In the statistical analysis, for each cell type’s diff-CREs that co-localized with disease risk signals, we calculated its average phyloP score. To ensure a fair comparison of the evolutionary conservation of these Risk CREs, we performed 1000 bootstrap resampling on other diff-elements not belonging to Risk CREs and the supercluster of peaks, each time sampling an equal number of elements as the Risk CREs. We then aggregated the average scores from the 1000 re-samplings for statistical analysis.

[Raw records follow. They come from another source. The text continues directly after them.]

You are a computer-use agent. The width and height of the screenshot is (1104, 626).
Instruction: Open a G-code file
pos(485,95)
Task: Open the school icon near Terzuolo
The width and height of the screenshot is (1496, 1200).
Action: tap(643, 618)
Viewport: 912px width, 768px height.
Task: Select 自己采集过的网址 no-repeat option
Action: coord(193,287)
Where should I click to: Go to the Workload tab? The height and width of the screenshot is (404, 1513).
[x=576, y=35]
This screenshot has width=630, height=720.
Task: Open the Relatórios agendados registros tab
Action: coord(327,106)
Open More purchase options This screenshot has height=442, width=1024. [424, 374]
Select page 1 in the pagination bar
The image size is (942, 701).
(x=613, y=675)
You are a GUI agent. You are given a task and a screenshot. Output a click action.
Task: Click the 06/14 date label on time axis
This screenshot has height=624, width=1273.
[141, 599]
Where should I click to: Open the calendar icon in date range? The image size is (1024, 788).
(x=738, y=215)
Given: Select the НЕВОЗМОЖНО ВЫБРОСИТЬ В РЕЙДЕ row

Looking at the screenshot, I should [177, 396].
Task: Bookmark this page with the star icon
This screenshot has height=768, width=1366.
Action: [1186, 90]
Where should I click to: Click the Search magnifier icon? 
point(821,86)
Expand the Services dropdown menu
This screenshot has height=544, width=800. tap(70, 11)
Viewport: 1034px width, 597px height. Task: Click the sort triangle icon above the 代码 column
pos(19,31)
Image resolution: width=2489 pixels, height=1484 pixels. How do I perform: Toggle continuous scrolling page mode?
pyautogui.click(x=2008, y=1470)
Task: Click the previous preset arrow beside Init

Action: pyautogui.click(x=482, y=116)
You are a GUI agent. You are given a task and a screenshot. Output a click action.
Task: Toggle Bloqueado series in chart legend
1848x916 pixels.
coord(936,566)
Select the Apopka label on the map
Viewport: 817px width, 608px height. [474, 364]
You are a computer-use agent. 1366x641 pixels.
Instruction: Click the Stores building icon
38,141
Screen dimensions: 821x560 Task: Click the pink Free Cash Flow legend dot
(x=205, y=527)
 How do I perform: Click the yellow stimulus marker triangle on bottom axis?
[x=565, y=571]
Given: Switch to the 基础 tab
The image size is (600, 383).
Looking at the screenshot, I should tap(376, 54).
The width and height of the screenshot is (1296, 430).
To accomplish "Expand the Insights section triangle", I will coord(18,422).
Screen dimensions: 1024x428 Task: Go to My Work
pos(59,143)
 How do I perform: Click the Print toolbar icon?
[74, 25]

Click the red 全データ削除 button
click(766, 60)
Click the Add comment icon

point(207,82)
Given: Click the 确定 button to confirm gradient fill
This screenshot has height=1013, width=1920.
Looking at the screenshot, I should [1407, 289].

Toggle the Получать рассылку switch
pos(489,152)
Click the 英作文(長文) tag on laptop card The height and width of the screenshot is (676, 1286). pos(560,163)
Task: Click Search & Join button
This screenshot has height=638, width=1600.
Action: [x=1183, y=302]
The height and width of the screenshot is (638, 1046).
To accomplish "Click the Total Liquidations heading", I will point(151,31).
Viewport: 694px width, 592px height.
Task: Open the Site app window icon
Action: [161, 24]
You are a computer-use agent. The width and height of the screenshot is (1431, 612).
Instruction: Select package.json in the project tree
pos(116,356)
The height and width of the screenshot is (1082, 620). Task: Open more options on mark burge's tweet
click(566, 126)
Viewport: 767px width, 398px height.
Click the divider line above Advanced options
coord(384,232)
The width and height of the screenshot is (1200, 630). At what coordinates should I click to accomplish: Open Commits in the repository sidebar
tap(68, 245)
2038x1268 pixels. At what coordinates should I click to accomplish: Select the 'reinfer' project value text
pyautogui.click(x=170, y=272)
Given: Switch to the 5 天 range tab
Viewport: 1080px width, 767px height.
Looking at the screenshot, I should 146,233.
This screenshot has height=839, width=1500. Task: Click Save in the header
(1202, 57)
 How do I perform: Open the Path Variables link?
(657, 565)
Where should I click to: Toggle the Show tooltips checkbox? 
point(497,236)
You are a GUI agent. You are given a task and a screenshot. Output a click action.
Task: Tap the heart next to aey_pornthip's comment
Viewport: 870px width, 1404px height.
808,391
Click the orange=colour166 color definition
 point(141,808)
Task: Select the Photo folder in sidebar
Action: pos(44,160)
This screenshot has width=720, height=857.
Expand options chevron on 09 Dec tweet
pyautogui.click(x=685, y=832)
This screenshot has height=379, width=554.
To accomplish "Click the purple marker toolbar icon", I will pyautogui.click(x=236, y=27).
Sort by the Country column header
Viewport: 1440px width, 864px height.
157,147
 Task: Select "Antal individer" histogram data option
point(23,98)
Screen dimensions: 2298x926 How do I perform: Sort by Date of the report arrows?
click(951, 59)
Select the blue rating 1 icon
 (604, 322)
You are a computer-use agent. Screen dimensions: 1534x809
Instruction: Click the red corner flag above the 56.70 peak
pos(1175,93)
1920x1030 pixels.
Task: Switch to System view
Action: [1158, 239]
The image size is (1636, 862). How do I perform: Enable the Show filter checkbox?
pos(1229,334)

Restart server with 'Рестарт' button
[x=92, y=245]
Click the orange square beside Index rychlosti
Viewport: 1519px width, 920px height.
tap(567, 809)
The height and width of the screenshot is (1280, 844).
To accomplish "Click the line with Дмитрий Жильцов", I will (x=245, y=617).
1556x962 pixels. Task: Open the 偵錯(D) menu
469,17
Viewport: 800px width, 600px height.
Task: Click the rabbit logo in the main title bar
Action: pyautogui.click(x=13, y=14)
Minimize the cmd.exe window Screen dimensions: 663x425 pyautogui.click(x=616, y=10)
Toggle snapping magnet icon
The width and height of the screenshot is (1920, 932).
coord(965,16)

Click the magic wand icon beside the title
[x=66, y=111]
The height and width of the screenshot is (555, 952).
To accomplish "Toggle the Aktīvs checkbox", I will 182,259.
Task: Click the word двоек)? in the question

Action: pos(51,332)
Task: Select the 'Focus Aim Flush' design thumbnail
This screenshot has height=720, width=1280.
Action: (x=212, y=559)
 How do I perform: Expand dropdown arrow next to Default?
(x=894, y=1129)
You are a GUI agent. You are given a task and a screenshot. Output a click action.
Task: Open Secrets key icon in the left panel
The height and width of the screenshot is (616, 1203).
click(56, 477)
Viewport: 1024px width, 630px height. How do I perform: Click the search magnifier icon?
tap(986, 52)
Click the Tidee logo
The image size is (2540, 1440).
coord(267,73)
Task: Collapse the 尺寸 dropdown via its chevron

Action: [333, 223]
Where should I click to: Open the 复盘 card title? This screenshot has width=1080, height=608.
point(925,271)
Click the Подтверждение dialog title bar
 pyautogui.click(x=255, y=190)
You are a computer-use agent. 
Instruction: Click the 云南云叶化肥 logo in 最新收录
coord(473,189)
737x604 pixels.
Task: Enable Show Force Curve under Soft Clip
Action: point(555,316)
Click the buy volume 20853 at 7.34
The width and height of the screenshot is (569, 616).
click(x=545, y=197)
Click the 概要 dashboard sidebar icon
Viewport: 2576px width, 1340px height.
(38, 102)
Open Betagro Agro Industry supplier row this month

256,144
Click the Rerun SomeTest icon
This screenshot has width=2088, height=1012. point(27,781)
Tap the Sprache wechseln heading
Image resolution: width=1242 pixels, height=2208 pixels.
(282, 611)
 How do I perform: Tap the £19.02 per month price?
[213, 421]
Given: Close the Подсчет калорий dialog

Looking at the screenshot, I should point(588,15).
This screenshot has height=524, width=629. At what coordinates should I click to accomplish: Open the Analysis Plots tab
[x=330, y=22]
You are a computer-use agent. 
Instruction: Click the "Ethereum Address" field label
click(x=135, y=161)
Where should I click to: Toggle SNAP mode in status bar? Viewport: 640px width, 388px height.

Gene ontology (GO) enrichment

Gene Ontology annotation of interested CREs was performed using R package rGREAT99 (v.2.2.0). We downloaded AH111915 (Macaca fascicularis) database as a reference using AnnotationHub (v. 3.8.0). For the pathway gene sets of Gene Ontology database, we extended the genes from their transcription start site with default parameters of “basal_upstream = 5000” and “basal_downstream = 1000”. The total CREs of corresponding cell clusters were used as the background peak set for each. GREAT analysis was performed with “great” function of “min_gene_set_size = 5”.

RNA scope

Macaque #3 was transcardially perfused with diethyl pyrocarbonate-treated PBS (DEPC-PBS), and then followed by 4% DEPC-PFA. The brain was removed and immediately embedded in optimum cutting temperature compound (OCT, SAKURA, cat#4583). The brain samples were stored at -80 °C. During samples processing, the OCT blocks were sectioned at 15 μm using a RWD freezing microtome, and brain sections were fixed onto adhesion microscope slides. The slides were baked at 60 °C overnight. Then, RNA Scope Pretreatment Kit (Advanced Cell Diagnostics, cat#322381 and cat#322000) was used to unmask target RNA and permeabilize cells. Subsequently, RNA Scope Target Probe are hybridized to target RNA molecules. RNA Scope Detection Reagents (ACD, cat#322310) amplify the hybridization signals via sequential hybridization of amplifiers and color label probes. The RNA Scope procedure was performed according to the manufacturer’s instructions (https://acdbio.com). The details about the probes employed in the experiments are as follows: Probes against CPA6 (ACD, cat#1843691-C1) and MEF2C (ACD, cat#1843711-C2) were used to identify V1-specific L4 neurons in macaque monkeys; Probes against DCC (ACD, cat#1843701-C1) were used to identify layer4 neurons in macaque monkeys.

Data visualization

For bigwig files, presented by Signac package “BigwigTrack” function. For the putative gene regulatory networks, presented with Cytoscape (v.3.10.1) tools. The residual graphs were plotted with R package ggplot2 (v.3.4.1) and pheatmap (v.1.0.12).

Ethics statement

Animal protocol was reviewed and approved by the Biomedical Research Ethics Committee of CAS Center for Excellence in Brain Science and Intelligence Technology, Chinese Academy of Sciences (ION-2019011). Animal care complied with the guideline of this committee. Adult macaque monkeys (M. fascicularis; #1, 6-year-old, 4.2 kg, male; #2, 4-year-old, 3.7 kg, male; #3, 12-year-old, 5.1 kg, female) were used in this study.

Reporting summary

Further information on research design is available in the Nature Portfolio Reporting Summary linked to this article.